Dün sabah hepimiz "Kanlı Pazar"a uyandık…
Sekiz şehidimizin olması yine sosyal medyaya ve
basına yüksek enerji vermiş olmalı ki, bir iki şehit olduğunda
haber bülteninde konuyu iki dakika ile geçiştiren medya canlı
yayınlara habire uzman aldı durdu…
Neredeyse bütün gazeteciler, gazetelerin Ankara
temsilcileri, gazetelerin Genel Yayın yönetmenleri canlı yayına
bağlandılar…
Bu durumu sadece PKK'nın sözüm ona değiştirdiği
taktikle açıklamak mümkün mü?
Haberlere konu olduğu dakikalar bile şehit sayısıyla
ölçülüyor artık şehitlerimizin…
Reyting savaşlarının bu denli acı olaylarda
büyümesine mi yanarsınız, bu kadar vurdumduymaz bir toplumda
olduğunuza mı, ezber açıklamaları bir dua gibi tekrarlayan devlet
büyüklerine mi, yoksa evladını gepegenç toprak altına yerleştirecek
yüreği yol yol yara izleriyle kaplı ve hiç kapanmayacak yaralarına
kanlı gözyaşları karışan ailelere mi…
PKK'ya Kürt sorunu olarak bakma hastalığından bir
vazgeçebilse yönetenler, PKK'nın tek başına sorun olduğunu, Kürt
vatandaşlarımızla bir bağlantısı olmadığını kabul edebilseler,
Doğu'yu da Batı kadar kucaklayabilseler, Kürtlere verilecek haklar
için bir orta yol bulabilseler siyasiler, o zaman belki barıştan,
kardeşlikten, birlik-beraberlikten söz edebileceğiz…

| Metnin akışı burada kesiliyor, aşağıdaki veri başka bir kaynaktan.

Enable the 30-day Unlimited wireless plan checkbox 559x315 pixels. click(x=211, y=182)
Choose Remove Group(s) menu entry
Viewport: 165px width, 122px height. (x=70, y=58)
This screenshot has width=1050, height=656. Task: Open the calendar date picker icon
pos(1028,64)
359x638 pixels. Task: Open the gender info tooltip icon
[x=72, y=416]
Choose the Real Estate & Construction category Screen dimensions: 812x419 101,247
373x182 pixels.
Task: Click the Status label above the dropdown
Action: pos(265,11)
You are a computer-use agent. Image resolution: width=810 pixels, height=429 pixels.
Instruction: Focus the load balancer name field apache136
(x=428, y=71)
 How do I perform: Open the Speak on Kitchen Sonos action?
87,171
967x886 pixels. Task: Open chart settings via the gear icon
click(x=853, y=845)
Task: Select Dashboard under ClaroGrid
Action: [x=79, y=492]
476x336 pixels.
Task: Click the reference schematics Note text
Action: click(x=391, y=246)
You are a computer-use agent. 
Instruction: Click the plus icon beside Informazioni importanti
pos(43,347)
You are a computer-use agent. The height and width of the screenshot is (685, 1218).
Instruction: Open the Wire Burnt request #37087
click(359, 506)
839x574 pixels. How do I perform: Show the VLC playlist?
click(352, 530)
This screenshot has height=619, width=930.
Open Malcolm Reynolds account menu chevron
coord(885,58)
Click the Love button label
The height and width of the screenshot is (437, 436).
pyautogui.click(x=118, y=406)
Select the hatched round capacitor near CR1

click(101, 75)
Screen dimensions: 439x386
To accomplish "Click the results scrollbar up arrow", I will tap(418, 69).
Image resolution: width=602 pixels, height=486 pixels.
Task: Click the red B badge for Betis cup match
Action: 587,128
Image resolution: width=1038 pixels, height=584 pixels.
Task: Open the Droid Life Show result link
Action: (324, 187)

Ne onlar yanaşıyor buna ne biz anlaşabiliyoruz kendi
aramızda!
Kollarını Suriye topraklarından bu yana kadar
uzatmış, bölgedeki hakimiyetini kaybetmemek için habire yeni
kollarla, bölünerek çoğalan bu azılı örgüt Kürt'lere hak falan
verilmesini istemiyor…
Onlar, bu savaştan güçlenerek çıkmanın
peşindeler...
Buradan bile görülebilen bu gerçek, Ankara'dan nasıl
görülemiyor, hayret!
Amacı toprak olan, kendi polisini, kendi askerini
oluşturmaya çalışan, özerk bir devlet olma hayaliyle savaşan,
demokrasiden, haktan, hukuktan, özellikle barıştan yana olmayan
kendini kaybetmiş, oradaki halkı kendine kurban seçmiş bu
kalabalığı sınır dışına çıkarabilmek, sınır dışına çıkmaları için
zorlamak bu kadar mı zor?
İki taraf da silah bıraksın diyen BDP, bu örgüte bir
çağrı yaparak, "Sen de bu topraklardan çık ki samimiyetin, iyi
niyetin anlaşılsın" diye bir çağrı yapamıyorsa, hükumet, PKK'yı
sınır dışına itebilecek bir hamle yapamıyorsa üzgünüm ama
elimizdeki taşlarda iş yok demektir…
Okey gelsin diye dönüp duracağız bu "oyun" bitsin
diye!
Hükumet PKK'yı durduracak, sınır dışına itebilecek
çözümü bulamıyorsa hiç olmazsa yaptığı binalarla övünen TOKİ,
etrafında dere mere olmayan, başbakanın tabiriyle "ucube" gibi
dağın tepesinde duran, suntayla inşa edilmiş, çuvallarla
korunan karakollara el atsın…
Madem ki PKK ile çözülemeyecek bir problemin
içiresindeyiz hiç olmazsa kaleler yapıp evlatlarımızı
koruyalım…
Hiç olmazsa bunu yapsınlar!
Analar tabutlara sarılıp ağlamasınlar!